Tilly nodded her head. The allegory was beginning to emerge from a cloud of incorrect technical detail.
"Now it seems to me," continued Dicky, "that love is very like that. Men are the holders-on and women the riveters. I have occupied the position of holder-on several times in my life. I fancy most men do: it is their nature to experiment. (I have also had the post of riveter thrust upon me, but we need not talk about that. One tries to forget these things as soon as possible," he added, with a little wriggle.) "But the point which I want to bring out is this--a rivet can only be used once. It may be slipped through various plates by its holder-on in a happy-go-lucky sort of way over and over again; but once it meets the hammer fairly, good-bye to its career as a gallivanting, peripatetic little rivet! It is spread-eagled in a moment, Tilly--fixed, secured, and settled for life. And if it is the right stuff, sound metal all through, it will never wriggle or struggle or endeavour to back upon its appointed task of holding together its two steel plates. It won't want to. It will endure so long as the two plates endure. Nothing can shake him, that little rivet--nothing! Poverty, sickness, misunderstanding, outside interference--nothing will have any effect. That is the allegory. The wanderings of Dicky Mainwaring are over. He has flitted about long enough, poking his inquisitive little head into places that were not intended for him; and he has come to the right place at last. One neat straight crack on his impressionable little cranium, and the deed is done! The Freak's place in life is fixed at last. Mutual love has double-ended him, and he is going to hold on now for keeps."

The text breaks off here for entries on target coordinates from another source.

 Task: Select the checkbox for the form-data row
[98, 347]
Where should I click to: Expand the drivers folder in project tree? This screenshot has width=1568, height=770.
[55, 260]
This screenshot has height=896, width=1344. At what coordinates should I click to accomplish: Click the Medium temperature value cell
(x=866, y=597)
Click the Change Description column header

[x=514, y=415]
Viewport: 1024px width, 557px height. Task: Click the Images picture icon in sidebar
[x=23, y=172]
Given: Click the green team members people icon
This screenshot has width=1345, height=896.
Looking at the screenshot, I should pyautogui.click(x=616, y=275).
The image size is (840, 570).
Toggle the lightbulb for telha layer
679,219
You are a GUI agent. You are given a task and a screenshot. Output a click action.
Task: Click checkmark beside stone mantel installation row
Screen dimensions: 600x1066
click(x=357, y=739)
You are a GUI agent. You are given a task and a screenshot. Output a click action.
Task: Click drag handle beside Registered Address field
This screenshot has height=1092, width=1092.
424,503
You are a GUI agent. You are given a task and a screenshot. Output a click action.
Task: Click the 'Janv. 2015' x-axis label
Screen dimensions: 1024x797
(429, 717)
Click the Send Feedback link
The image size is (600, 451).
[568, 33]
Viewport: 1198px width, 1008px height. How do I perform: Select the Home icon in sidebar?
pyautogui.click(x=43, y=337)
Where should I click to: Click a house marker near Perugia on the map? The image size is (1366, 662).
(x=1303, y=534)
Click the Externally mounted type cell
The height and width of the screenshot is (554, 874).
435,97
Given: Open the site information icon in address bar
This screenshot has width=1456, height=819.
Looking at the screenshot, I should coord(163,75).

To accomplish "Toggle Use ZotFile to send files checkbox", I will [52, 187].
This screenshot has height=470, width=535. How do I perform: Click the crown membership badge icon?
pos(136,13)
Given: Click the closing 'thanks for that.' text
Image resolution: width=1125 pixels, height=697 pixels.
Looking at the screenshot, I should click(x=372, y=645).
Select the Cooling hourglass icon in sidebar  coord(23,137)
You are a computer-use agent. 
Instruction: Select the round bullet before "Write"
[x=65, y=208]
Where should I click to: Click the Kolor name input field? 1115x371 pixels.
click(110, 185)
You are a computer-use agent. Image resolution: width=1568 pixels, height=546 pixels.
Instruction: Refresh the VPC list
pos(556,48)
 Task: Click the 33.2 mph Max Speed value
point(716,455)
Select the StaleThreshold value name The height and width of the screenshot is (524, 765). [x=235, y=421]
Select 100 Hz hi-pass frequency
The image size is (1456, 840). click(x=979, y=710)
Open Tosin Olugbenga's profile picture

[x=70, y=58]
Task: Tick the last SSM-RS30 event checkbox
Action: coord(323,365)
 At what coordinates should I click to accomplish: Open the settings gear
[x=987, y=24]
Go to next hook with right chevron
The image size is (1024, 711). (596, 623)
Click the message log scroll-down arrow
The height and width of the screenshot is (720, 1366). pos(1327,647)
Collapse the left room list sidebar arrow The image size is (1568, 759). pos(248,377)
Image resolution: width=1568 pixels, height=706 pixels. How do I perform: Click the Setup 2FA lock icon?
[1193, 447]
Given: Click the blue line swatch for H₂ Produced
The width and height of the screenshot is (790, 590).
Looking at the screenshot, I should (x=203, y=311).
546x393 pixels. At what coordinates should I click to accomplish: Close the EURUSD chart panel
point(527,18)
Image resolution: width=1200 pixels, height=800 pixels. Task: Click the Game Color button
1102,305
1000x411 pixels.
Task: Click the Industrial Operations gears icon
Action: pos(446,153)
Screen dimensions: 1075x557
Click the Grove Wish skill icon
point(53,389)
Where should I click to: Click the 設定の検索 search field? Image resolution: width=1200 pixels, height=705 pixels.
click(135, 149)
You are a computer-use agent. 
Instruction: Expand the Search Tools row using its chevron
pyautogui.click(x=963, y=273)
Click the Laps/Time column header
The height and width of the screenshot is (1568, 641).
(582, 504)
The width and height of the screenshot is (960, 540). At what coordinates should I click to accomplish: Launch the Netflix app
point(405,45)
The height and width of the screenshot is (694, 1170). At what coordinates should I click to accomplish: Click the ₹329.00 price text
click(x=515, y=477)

Dicky was silent for a moment, and then continued:--
"No one but you could have dealt that stroke, Tilly, or I should have been fixed up long ago. I could never have remained engaged to Hilda Beverley, for instance. She was a fine girl, but she did not happen to be my riveter or I her holder-on--that's all. I should have dropped out of my place at the first rattle. Lucky little rivet! Some poor beggars don't get off so cheap. They pop their impulsive little heads into the first opening, and never come out again. But Providence has been good to me, Freak though I am. I have come safe through, to the spot where the Only Possible Riveter in the World was waiting for me. Here we are together at last, settled for life. Launch the ship! Ting-a-ling! Full speed ahead! I have spoken! What are you trembling for, little thing?"